Background
EKS clusters come with default AWS VPC CNI plugin that provides some excellent features like getting an address within the VPC subnet range. One limitation of AWS CNI that comes from the number of IP addresses and ENI that you can assign to the single instance. Refer to the official page which shows that limit. As you can see,
Instance type | Maximum network interfaces | Private IPv4 addresses per interface | IPv6 addresses per interface |
---|---|---|---|
t3.large | 3 | 12 | 12 |
AWS VPC-CNI IPs limitation
For t3.large, you can assign 3×12 = 36 IP addresses to a single EC2 instance. Which severely limits the number of pods that can we can schedule in a single node.
Here is the formula for max Pods numbers.

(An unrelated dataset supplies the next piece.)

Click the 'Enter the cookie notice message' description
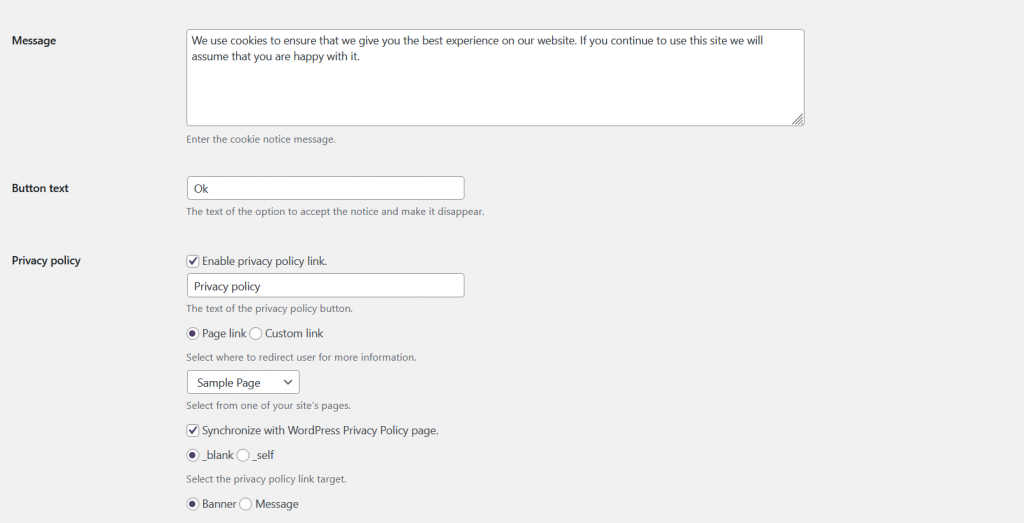 point(261,139)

Max Pods = (Maximum Network Interfaces ) * ( IPv4 Addresses per Interface ) - 1
For example, if you have a t3.large instance which supports max three ethernet and 12 IPs per interface. You can create only 35 pods, including the Kubernetes internal Pods, Because One IP is reserve for nodes itself.
3 * 12 - 1 = 35
If you want to replace the default VPC CNI plugin with calico, here is the process for that.
Prerequisites
Before you get started, make sure you have downloaded and configured the necessary prerequisites.
Create EKS cluster
Create cluster “eksctl way”
We can replace VPC-CNI with calico in the EKS cluster, no matter how we created a cluster in the first place. But I see some problems while trying to increase the number of pods we can deploy in each machine if cluster created using **aws eks**
command. Please follow the “eksctl way” method mentioned below to create a cluster.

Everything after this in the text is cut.